At the dawn of Independence, she became the first woman to be appointed Sheriff of Bombay and chaired a committee to resettle and rehabilitate Partition refugees, particularly women and children, who found their way in the erstwhile Bombay State.
Speaking about her research into the life of Mithan Lam, Parinaz notes, “But her activism was not restricted to only women’s issues. She also spearheaded hunger eradication programs, anti-child labour advocacy and slum improvement projects in India. In 1928, she joined protests with the Bombay Youths League about a proposed school fee hike for secondary education in India…These protests may have had a hand in the government backing down on the fee hike attempt for colleges and schools eventually.”

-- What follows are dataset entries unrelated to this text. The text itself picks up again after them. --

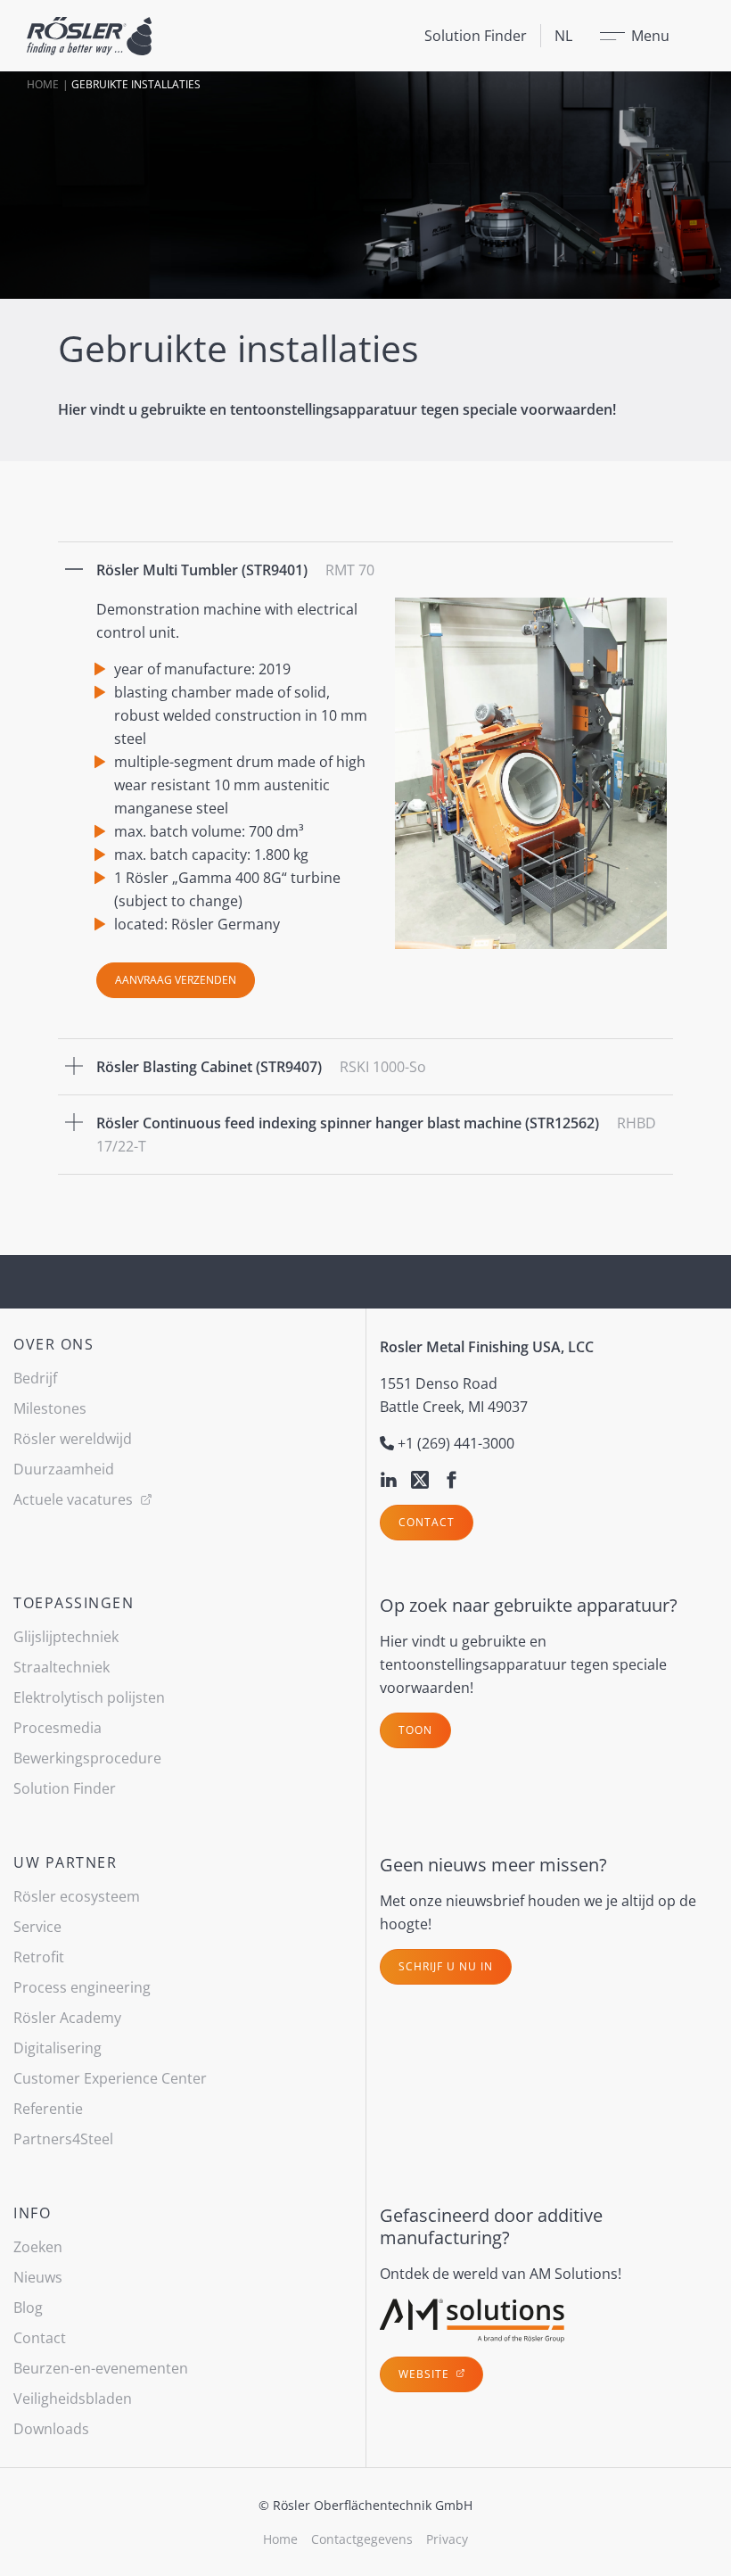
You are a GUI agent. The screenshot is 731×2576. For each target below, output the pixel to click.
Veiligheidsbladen (72, 2398)
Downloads (51, 2429)
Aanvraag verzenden (175, 979)
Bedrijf (35, 1378)
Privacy (447, 2539)
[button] (365, 570)
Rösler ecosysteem (76, 1896)
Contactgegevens (362, 2539)
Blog (28, 2307)
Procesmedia (57, 1728)
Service (37, 1926)
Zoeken (37, 2247)
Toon (415, 1730)
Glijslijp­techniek (66, 1637)
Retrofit (38, 1957)
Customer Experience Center (110, 2078)
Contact (426, 1522)
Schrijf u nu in (445, 1966)
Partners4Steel (63, 2139)
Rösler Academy (67, 2017)
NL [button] (563, 35)
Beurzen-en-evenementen (100, 2368)
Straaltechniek (61, 1667)
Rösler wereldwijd (72, 1439)
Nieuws (37, 2277)
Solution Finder (475, 35)
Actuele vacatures (74, 1499)
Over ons (53, 1344)
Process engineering (82, 1987)
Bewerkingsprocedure (87, 1758)
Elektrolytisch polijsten (89, 1697)
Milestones (49, 1408)
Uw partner (65, 1862)
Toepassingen (73, 1603)
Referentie (48, 2108)
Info (32, 2213)
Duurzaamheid (63, 1469)
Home (43, 84)
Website (425, 2374)
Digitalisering (57, 2048)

As this Mumbai Mirror review of her autobiography notes “She [even] worked to improve conditions in the Matunga Labour Camp, and ran a medical van to distant villages near Thana. And these were just a few of her activities.”
By the time she passed away in 1981, she had mentored generations of Indian feminists, some of whom became lawyers themselves. She mentored them in the hope that more women working in the legal profession would inspire greater social and political reform.
While the legal profession is still heavily male-dominated, her work continues to resonate.